§ Aim of the task
Rewrite the records that begin at the line containing "Given: Open the" and end after the line containing "Looking at the" as a two-column CSV with the columns request and answer. Give one row per record, place each value in a single quoted field, and replace line breaks with spaces.

§ Material for this exercise
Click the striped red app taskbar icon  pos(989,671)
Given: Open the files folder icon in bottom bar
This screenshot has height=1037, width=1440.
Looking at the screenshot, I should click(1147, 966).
* * *
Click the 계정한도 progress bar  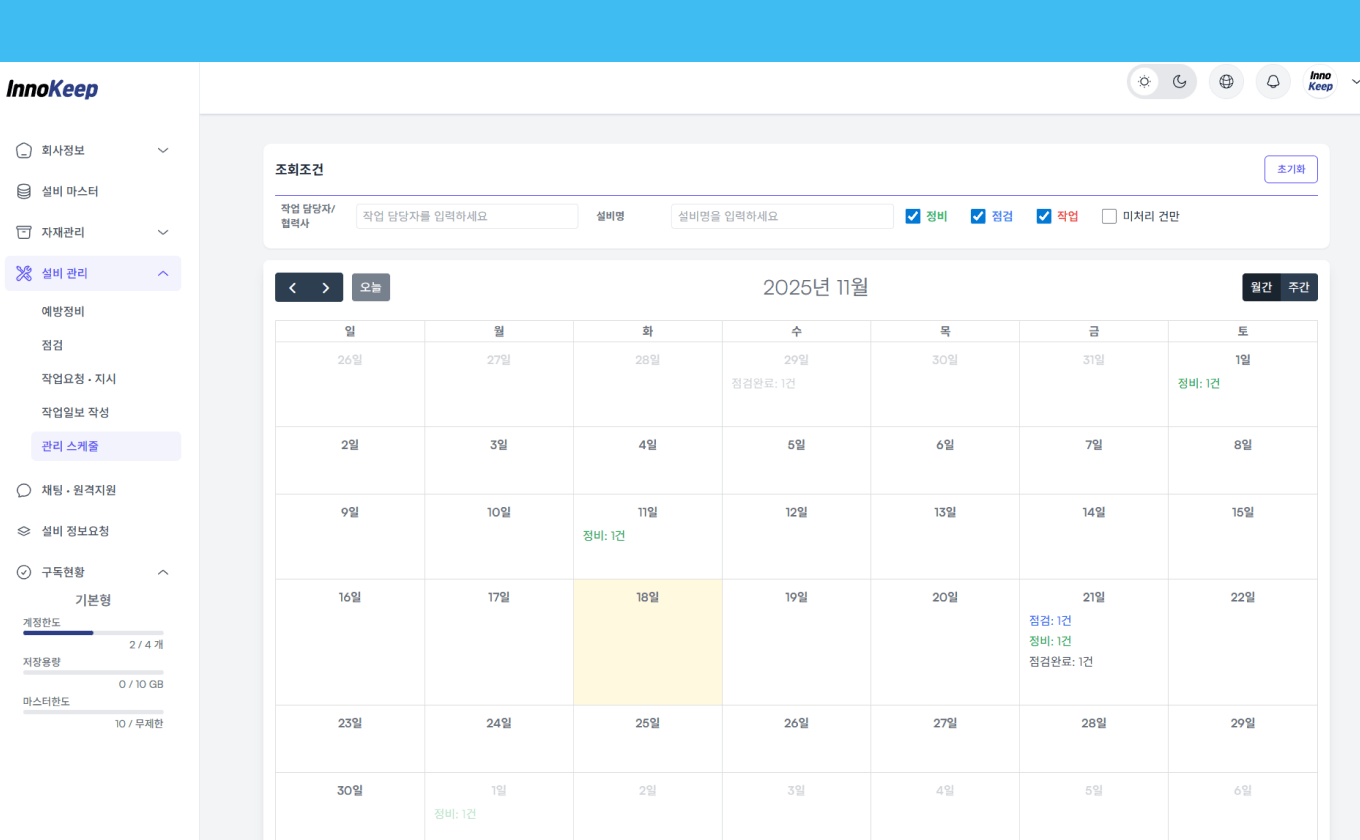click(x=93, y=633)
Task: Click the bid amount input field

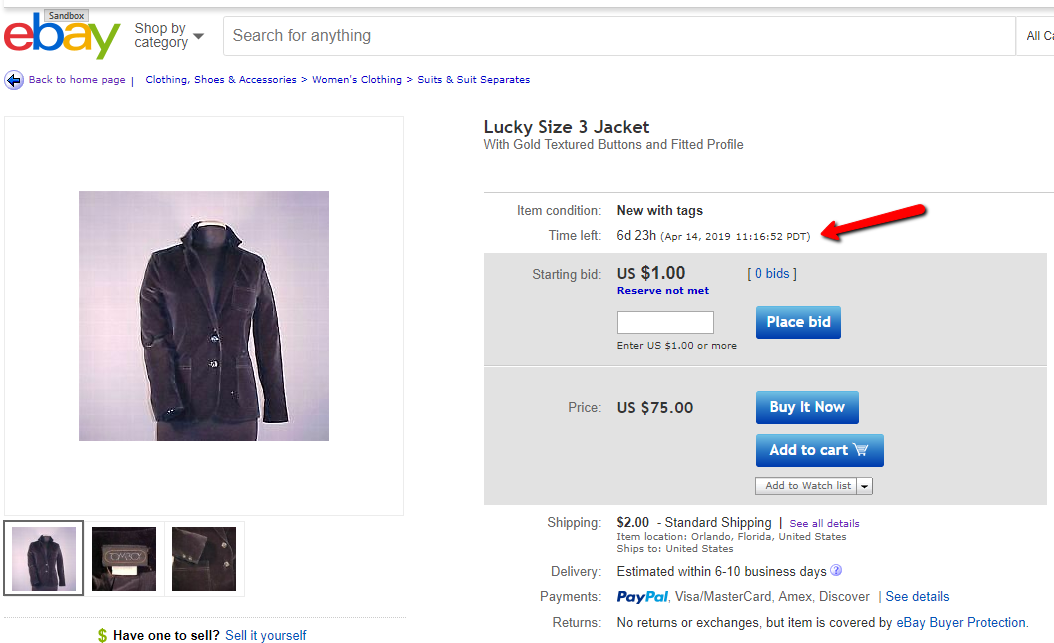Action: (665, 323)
...
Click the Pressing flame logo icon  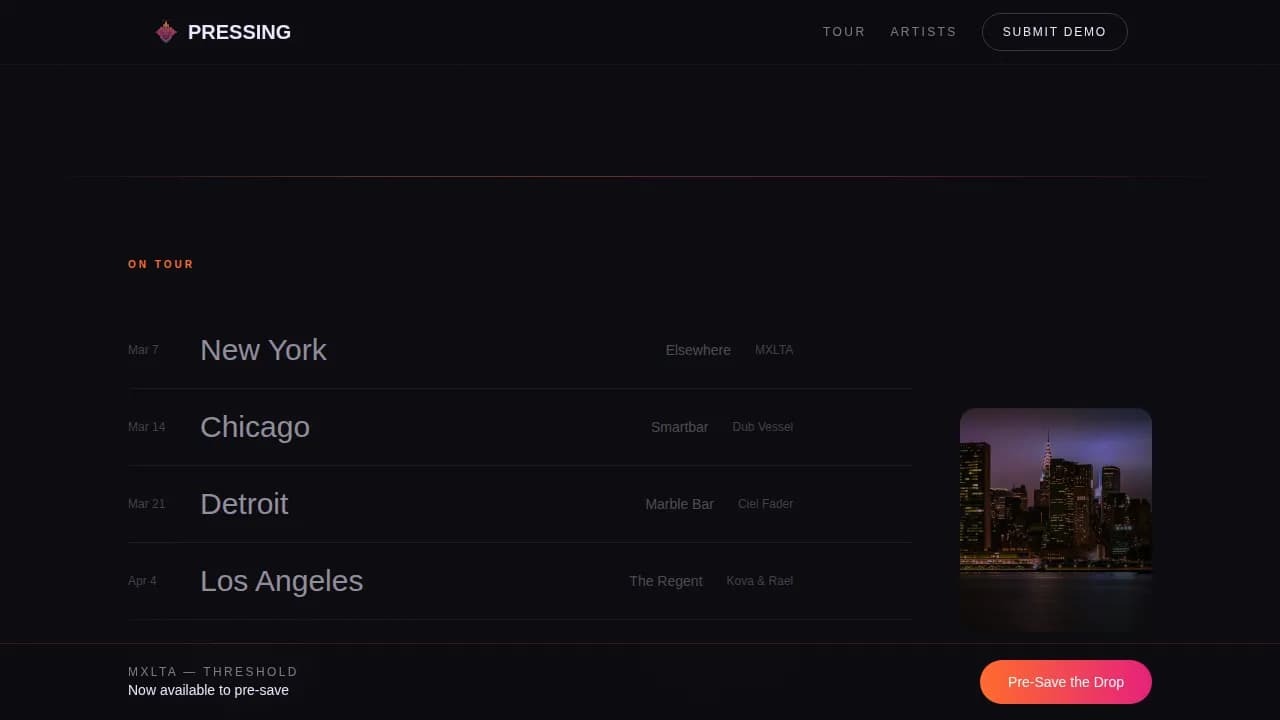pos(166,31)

§ Response to the exercise
request,answer
"Given: Open the files folder icon in bottom bar This screenshot has height=1037, width=1440.","Looking at the screenshot, I should click(1147, 966)."